I was looking for something else, and happened to run across these videos posted by SCETV, obviously with the cooperation of my friends at The State.
These are a considerable improvement over the low-res, 3-minute clips I used to post from my little personal Canon camera — which could not shoot any video longer than 3 minutes, and which I also used for still shots, so the video record was far from complete. And I was doing it all while running a sound recorder, taking notes and presiding over the meeting. But hey, before I started blogging, you didn’t get any pictures or video from these meetings. So get outta my face.
Anyway. I’m happy to note the progress. And as a connoisseur of these things, it’s fun for me to note the way things are the same and how they differ. For instance, I notice Cindi used the usual “give us your stump speech” opener with Sheheen, but asked a slightly different opening question of Ervin. The Sheheen approach was always our standard. I would do that because I liked to start with the candidate making his or her case in his or her own words, rather than just responding to our questions. I felt that was the fairest way to start, to lay a base, before we started asking what we wanted to know. And even if the spiel was a bunch of baloney, the fact that the candidate freely chose such a pose told me a lot. It was boring for the reporters who would sit in, because they had heard the speech out on the hustings. But these meetings weren’t held for their purposes; they were for those of us trying to make an endorsement decision.
You’ll hear me starting things off that way in this meeting with Barack Obama, just as I did with hundreds of others.
You might notice another, subtler thing. You can sort of tell at the start of the Obama clip that something has gone before — some small talk, some joshing around, before we got down to business. I always did that. You’ll note that Cindi, far more task oriented than I, and nobody’s idea of a social butterfly, doesn’t fool with that. She doesn’t schmooze. An interview is an opportunity to get answers to X, Y and Z, and that’s what she’s there for.

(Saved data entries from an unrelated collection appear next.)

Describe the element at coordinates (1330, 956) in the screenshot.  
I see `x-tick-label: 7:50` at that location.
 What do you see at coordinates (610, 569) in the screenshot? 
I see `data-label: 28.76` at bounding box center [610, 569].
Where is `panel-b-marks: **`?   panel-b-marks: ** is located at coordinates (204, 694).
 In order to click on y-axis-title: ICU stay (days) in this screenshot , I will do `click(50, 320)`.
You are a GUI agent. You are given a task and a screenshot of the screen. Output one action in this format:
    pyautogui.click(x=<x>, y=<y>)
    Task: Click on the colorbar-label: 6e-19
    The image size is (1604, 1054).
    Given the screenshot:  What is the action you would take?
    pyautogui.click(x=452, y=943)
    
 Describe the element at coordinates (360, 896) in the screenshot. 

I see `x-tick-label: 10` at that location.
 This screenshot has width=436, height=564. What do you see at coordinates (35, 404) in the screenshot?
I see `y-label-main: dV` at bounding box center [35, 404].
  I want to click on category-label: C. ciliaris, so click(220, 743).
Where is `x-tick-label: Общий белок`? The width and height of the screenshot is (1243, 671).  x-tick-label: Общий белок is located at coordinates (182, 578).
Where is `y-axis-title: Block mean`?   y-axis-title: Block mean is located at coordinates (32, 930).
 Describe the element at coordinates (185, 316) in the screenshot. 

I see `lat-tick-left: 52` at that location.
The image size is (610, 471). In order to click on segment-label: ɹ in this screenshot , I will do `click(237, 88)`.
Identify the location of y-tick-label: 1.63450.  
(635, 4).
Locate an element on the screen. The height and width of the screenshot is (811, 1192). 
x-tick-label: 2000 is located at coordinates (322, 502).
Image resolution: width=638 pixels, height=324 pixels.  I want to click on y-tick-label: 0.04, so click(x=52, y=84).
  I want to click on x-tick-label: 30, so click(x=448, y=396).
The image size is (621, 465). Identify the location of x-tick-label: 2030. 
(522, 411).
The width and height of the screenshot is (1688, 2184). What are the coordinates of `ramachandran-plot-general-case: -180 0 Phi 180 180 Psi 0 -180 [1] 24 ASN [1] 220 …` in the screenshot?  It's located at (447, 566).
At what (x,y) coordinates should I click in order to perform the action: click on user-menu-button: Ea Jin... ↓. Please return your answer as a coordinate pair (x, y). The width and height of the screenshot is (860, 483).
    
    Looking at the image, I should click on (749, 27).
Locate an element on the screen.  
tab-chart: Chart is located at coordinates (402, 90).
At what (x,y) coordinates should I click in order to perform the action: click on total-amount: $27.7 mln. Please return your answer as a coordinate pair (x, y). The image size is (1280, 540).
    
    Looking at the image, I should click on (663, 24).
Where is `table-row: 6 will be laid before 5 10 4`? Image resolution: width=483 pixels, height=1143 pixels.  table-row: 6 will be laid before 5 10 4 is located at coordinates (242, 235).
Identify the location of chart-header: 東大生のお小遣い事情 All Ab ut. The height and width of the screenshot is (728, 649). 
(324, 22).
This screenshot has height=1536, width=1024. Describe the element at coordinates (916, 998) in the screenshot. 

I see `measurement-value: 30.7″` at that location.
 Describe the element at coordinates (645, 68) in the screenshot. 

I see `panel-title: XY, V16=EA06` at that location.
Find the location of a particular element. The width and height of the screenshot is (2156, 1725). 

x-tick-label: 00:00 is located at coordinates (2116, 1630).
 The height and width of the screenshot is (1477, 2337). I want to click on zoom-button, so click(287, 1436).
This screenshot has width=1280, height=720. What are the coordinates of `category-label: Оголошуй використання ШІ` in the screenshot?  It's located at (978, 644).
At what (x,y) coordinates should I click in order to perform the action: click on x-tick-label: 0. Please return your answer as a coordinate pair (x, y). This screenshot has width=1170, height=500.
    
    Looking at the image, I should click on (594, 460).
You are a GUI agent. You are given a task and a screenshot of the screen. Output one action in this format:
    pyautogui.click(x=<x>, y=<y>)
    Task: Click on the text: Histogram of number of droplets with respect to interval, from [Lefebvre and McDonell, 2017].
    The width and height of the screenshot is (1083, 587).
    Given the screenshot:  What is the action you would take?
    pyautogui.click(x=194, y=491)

She always knows just what information she needs. I took more of a zen approach. I was always curious to see where an interview would go if I let it have its head. I was looking for column inspiration; I had Cindi and Warren and, in the good times, a couple of other associate editors to make sure all the essential bases were covered.
Oh, you’re wondering where the Nikki Haley meeting is, right? There wasn’t one. My understanding is that her campaign did not accept the board’s invitations to meet. So if you ever wondered what, if anything, Nikki Haley and Hillary Clinton have in common, now you know.